待她從宮外回來,已經入夜,前腳剛告知我,那老板已將消息帶去給高府,后腳就有人從房梁上跳下來,走進我屋里。
“娘娘。”他低著頭,規規矩矩行了個禮。
“高大人來得倒是快。”我笑道,“找到幕后操縱的人了?”
“找到了。”
他直起身,露出那張清秀的臉,臉頰白里透著紅,似是迎著冷風跑了很長一段距離。
“所以你準備怎么做?將他們趕盡殺絕?”我走到一盆新搬來的花前,嗅著新開的那朵花,撥弄起枝葉,“這樣做犧牲可是有點大。”
“是。”
“那貞家呢?你也要親自下手?”我側過身子,問,“貞家雖不是什么世家,卻也是重臣,你這樣做,就不怕皇帝追查下來……”
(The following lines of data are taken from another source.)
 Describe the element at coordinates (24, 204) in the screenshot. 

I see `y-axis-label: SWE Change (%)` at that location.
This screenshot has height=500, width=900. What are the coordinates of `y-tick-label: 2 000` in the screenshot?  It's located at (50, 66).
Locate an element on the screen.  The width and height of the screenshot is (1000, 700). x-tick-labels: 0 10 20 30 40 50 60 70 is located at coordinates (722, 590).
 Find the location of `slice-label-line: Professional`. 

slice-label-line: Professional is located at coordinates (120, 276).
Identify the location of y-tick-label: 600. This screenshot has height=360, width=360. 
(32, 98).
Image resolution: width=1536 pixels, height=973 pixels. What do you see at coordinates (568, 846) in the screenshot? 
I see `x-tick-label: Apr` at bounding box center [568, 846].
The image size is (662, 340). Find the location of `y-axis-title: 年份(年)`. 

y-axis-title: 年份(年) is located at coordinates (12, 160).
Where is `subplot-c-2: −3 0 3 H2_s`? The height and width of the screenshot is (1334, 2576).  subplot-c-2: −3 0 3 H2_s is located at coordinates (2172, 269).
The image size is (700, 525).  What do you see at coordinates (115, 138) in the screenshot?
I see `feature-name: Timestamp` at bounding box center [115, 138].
“無妨,”他截下我的話,“他早已忌憚著我了。但若說想殺我,還離得遠。”
我嘆了口氣,不再吭聲。
他挪動步子,緩緩朝我這里移來,帶動起一陣微弱的風,停在我面前。
冰涼的手指撫上我的臉,細細摩挲著。
我沒避開他,抬頭迎上他的目光,從他的眼中察覺出一絲類似于思念的情緒,淡淡的。
還不等我繼續探究下去,他就俯下身子,錯開鼻尖,唇貼上來,溫熱的。
發現我沒有反應,他又直起身,與我對視一陣,皺起眉。
“大約已經能預見到,你為我的死感到悲傷的模樣了。”我說道。